● **RECORDED INFORMATION**

────────────────────

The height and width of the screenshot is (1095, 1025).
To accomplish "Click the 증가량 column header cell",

────────────────────

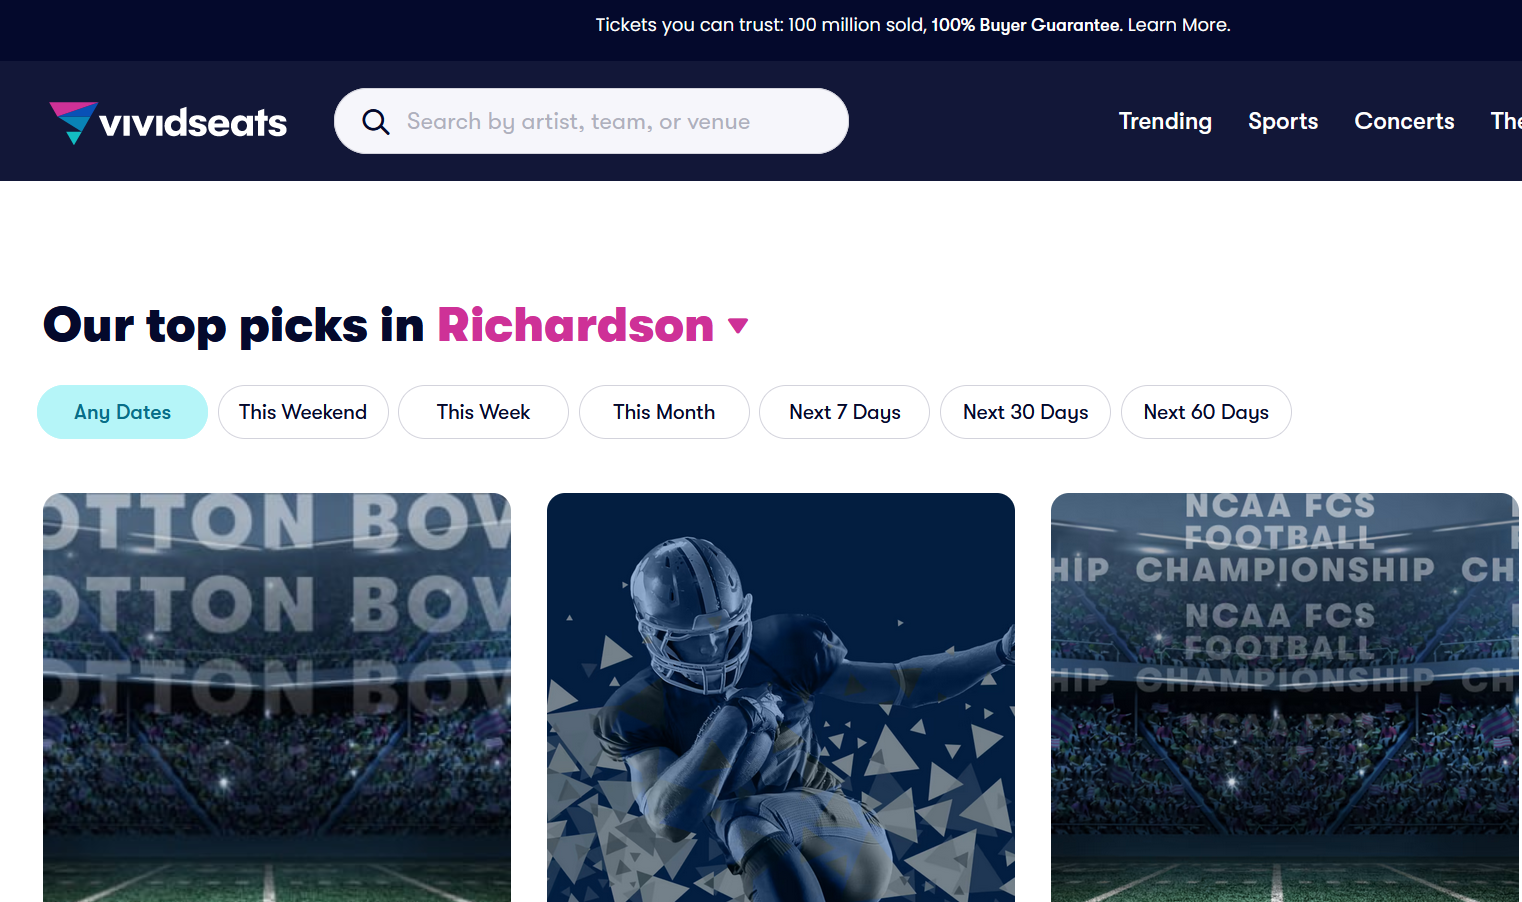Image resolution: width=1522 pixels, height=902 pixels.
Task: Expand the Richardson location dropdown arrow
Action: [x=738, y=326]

────────────────────

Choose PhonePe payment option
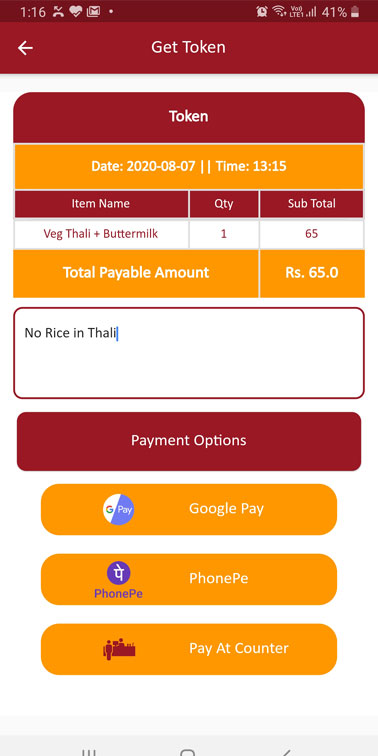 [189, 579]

────────────────────

● **TASK PROMPT**
Please give an exact copy of the lines above, beginning with the line containing "The height and" and running through the line containing "the 증가량 column", and of no other lines.

● **SOLUTION TO THIS EXERCISE**
The height and width of the screenshot is (1095, 1025).
To accomplish "Click the 증가량 column header cell",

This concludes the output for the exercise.